Usage

Character Encoding Translator can be used as a GUI application, a Console application, or an API.

Note: In the examples that appear below, the Character Encoding Translator JAR is referred to without a version number. Released JARs will always contain the version number as part of the filename.


GUI application

To launch Character Encoding Translator as a GUI application, simply double-click the JAR (if you have the *.jar extension registered to open with the JRE), or run the following from a command line:

java -jar cetrans.jar

On initialization, the Character Encoding Translator GUI will pre-select the platform encoding (JRE-dependent) as the source encoding and "UTF-8" as the target encoding (seen Screenshots below).

Once the application window is initialized, select the input (source) and output (target) filenames. Then click the Translate to: button to perform the translation.

Optionally, select the "Replace unmappable characters with XML character references" checkbox to force Character Encoding Translator to use XML character entity reference replacements for characters that cannot be encoded in the target character encoding.

For example, the ISO-8859-1 character set has no representation for the Euro currency symbol (€). Attempting to translate a source file containing this character would normally cause the translation to fail. However, if "Replace unmappable characters with XML character references" is selected, the Euro character will be ignored and its XML character entity reference ("€") will be written to the target file instead.

Screenshots

MacOS
MacOS
Windows
Windows

Console application

To launch Character Encoding Translator as a console application, provide command-line arguments when running the JAR, as follows:

java -jar cetrans.jar [-xmlcharref] source-filename source-encoding target-filename target-encoding

The -xmlcharref flag is optional; all other arguments are required.

If translation is successful, the console application exits with status 0 (zero). Any failure will cause the console application to exit with a non-zero status.

Examples

Translate an input file from US-ASCII encoding to UTF-8 encoding:

java -jar cetrans.jar in.txt US-ASCII out.txt UTF-8

Translate an input file from UTF-8 encoding to ISO-8859-1 encoding, replacing any unmappable characters with their XML character references in the output file:

java -jar cetrans.jar -xmlcharref in.txt UTF-8 out.txt ISO-8859-1

API usage

Character Encoding Translator uses the net.ninthtest.nio.charset.CharsetTranslator class to perform character encoding translations.
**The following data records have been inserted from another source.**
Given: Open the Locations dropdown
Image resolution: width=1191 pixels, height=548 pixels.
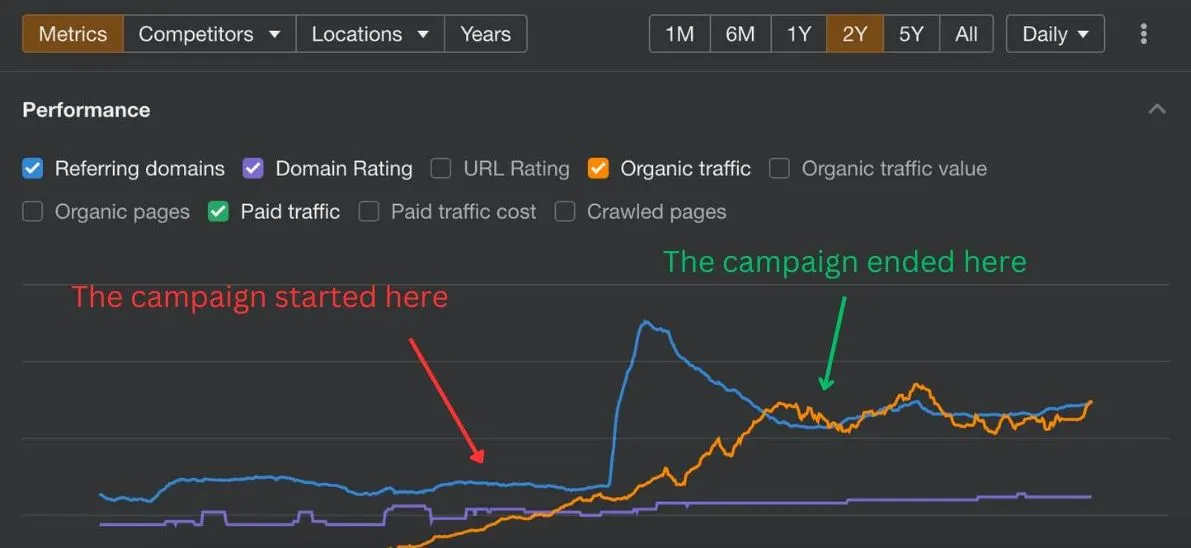Looking at the screenshot, I should tap(370, 34).
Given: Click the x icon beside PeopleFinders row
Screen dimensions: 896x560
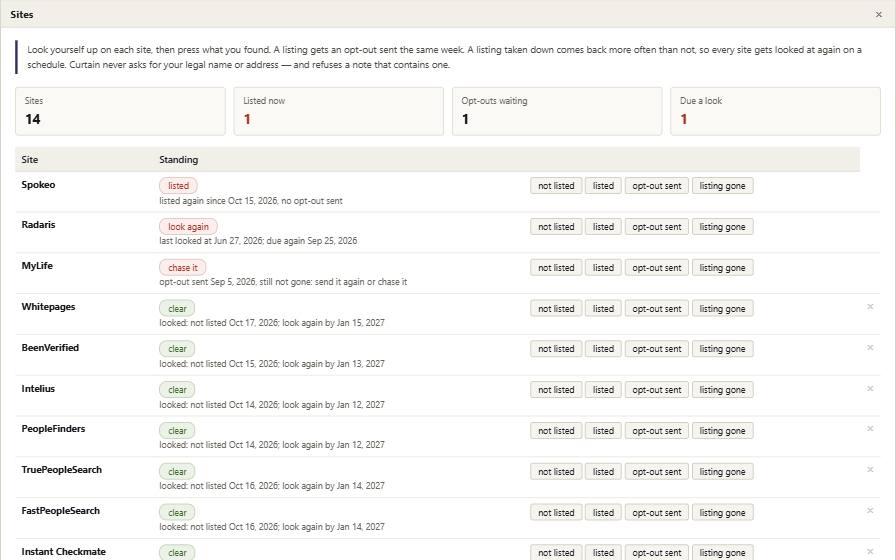Looking at the screenshot, I should (x=870, y=429).
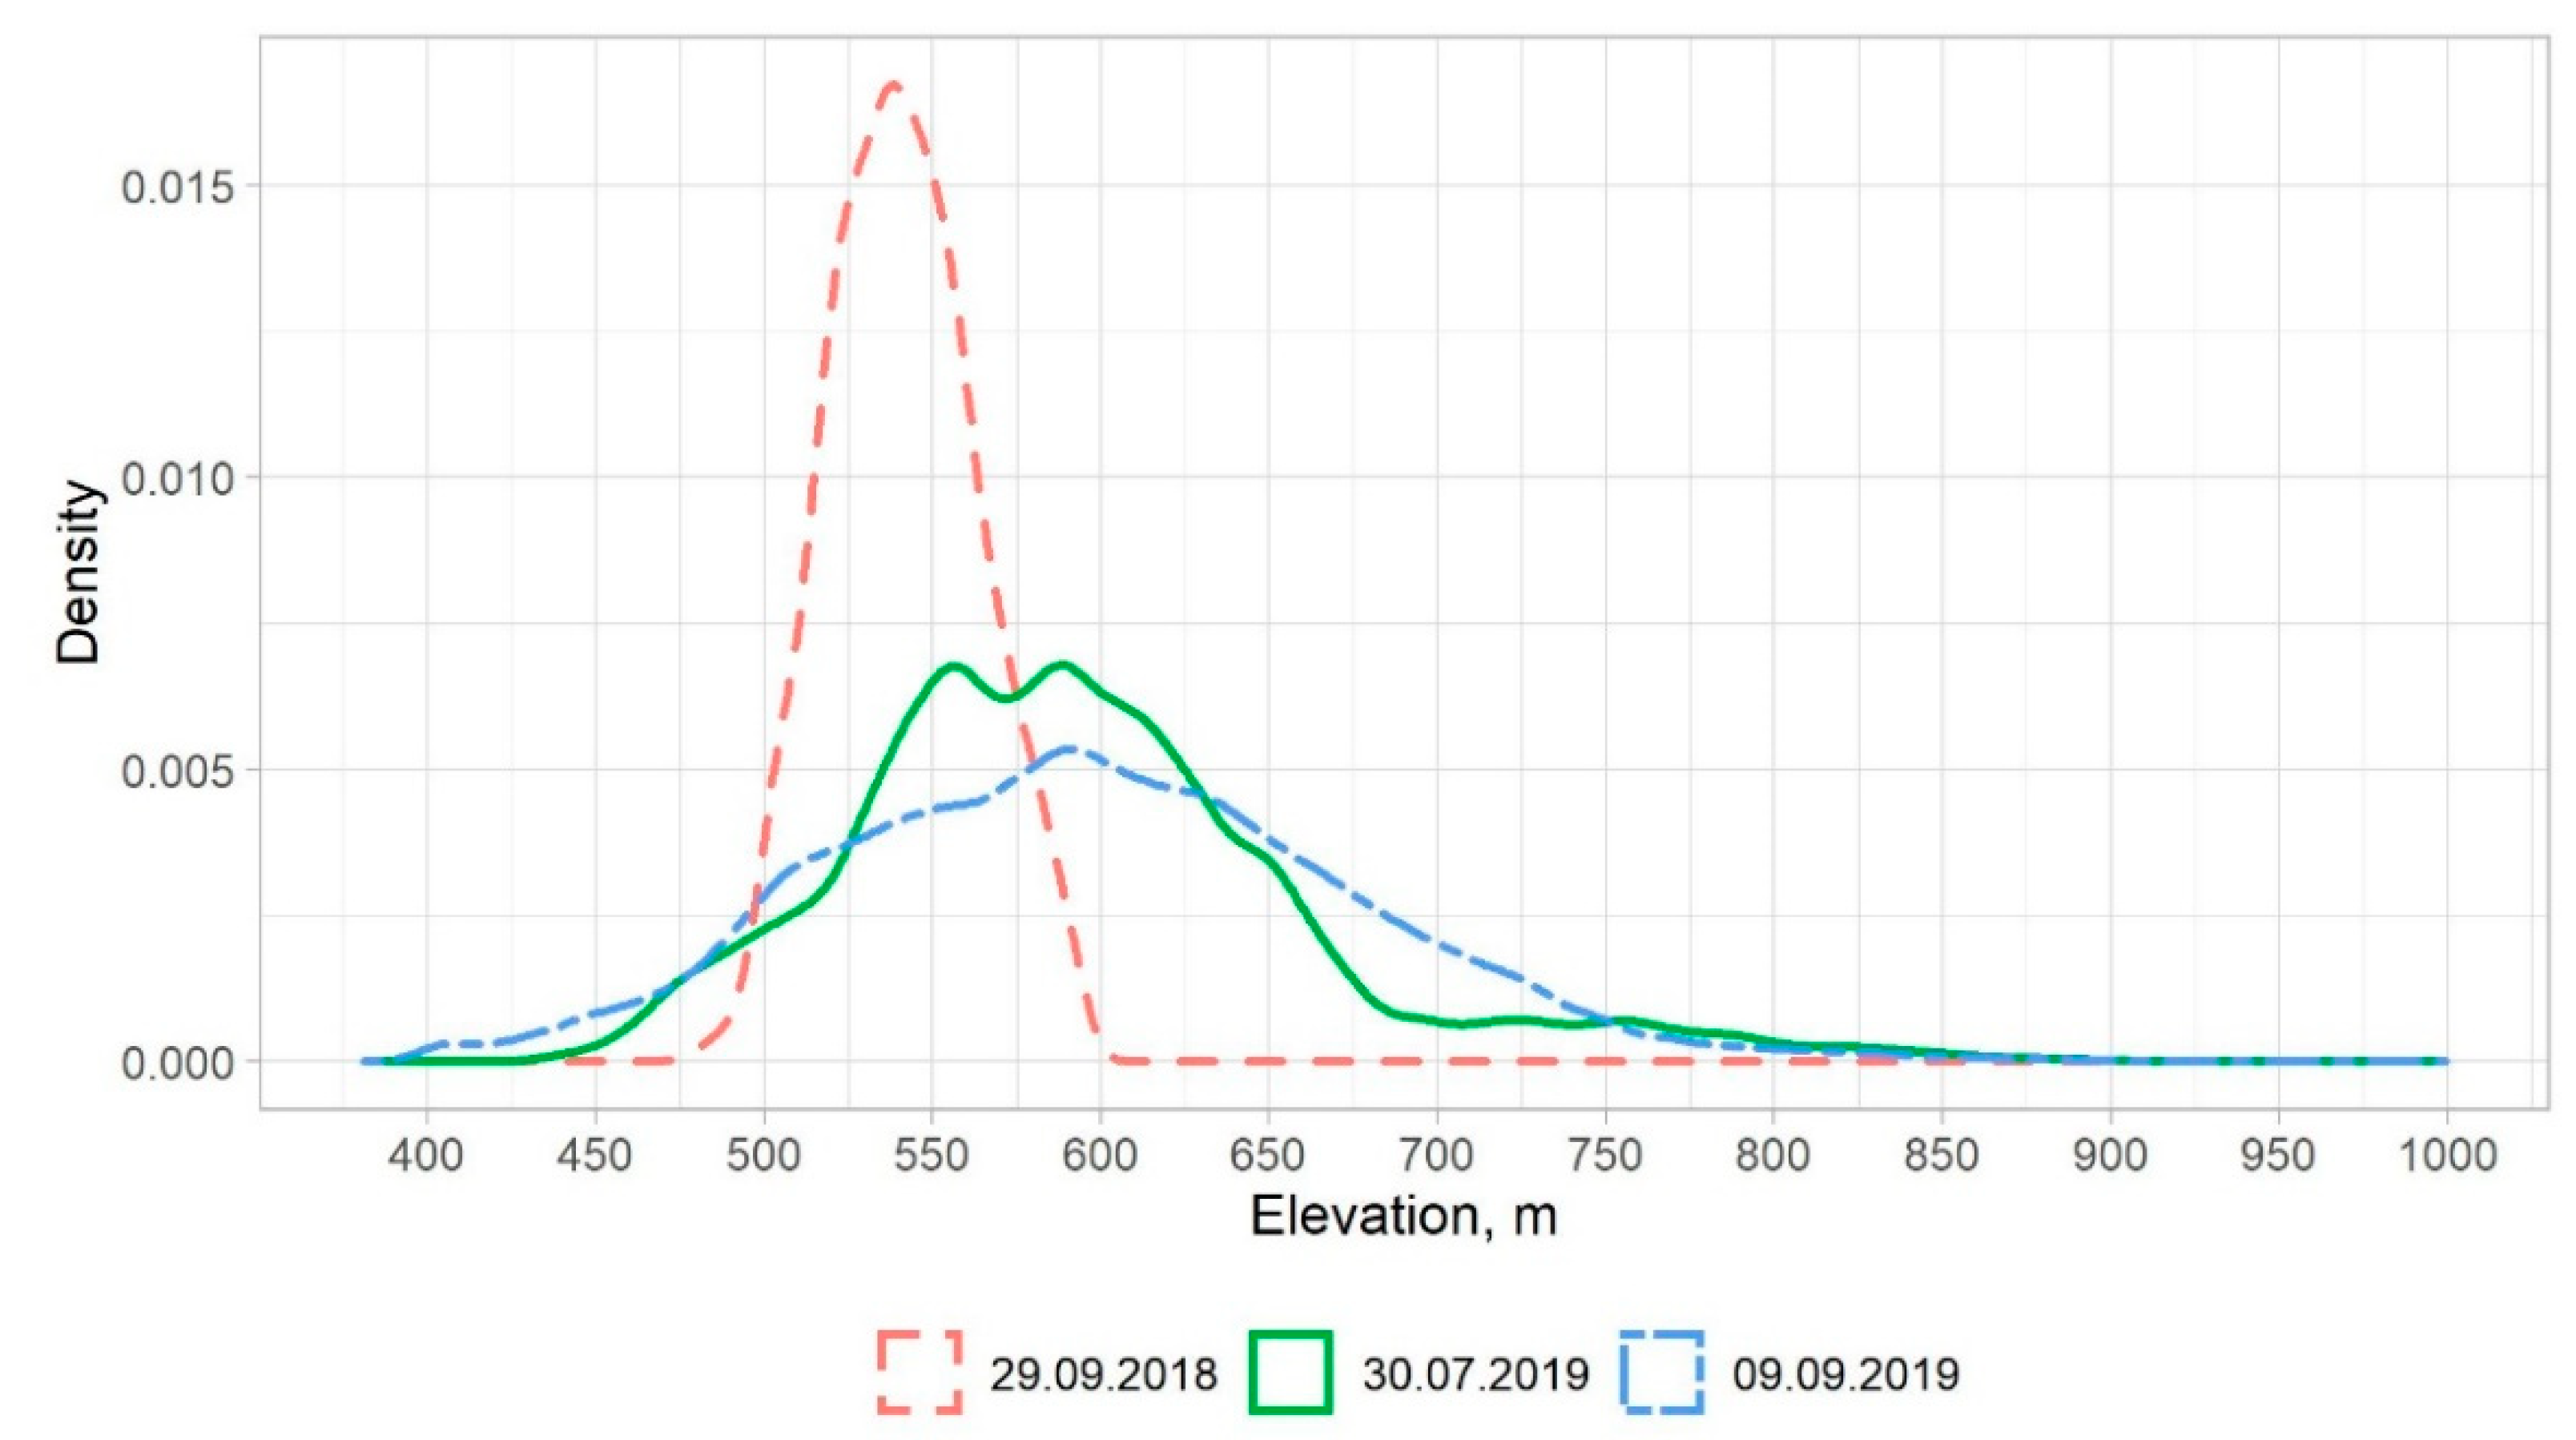
Task: Click the 0.010 y-axis tick label
Action: (x=176, y=479)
This class can be used from within other applications as long as the cetrans.jar archive is on the application's CLASSPATH.

Examples

Translate an input file from US-ASCII encoding to UTF-8 encoding:

CharsetTranslator translator = new CharsetTranslator("US-ASCII", "UTF-8");

InputStream in = new FileInputStream("in.txt");
OutputStream out = new FileOutputStream("out.txt");

try {
    translator.translate(in, out);
} catch (IOException ex) {
    // handle IOException
} finally {
    out.close();
    in.close();
}

Translate an input file from UTF-8 encoding to ISO-8859-1 encoding, replacing any unmappable characters with their XML character references in the output file:

CharsetTranslator translator = new CharsetTranslator("UTF-8", "ISO-8859-1");
translator.useXMLCharRefReplacement(true);

InputStream in = new FileInputStream("in.txt");
OutputStream out = new FileOutputStream("out.txt");

try {
    translator.translate(in, out);
} catch (IOException ex) {
    // handle IOException
} finally {
    out.close();
    in.close();
}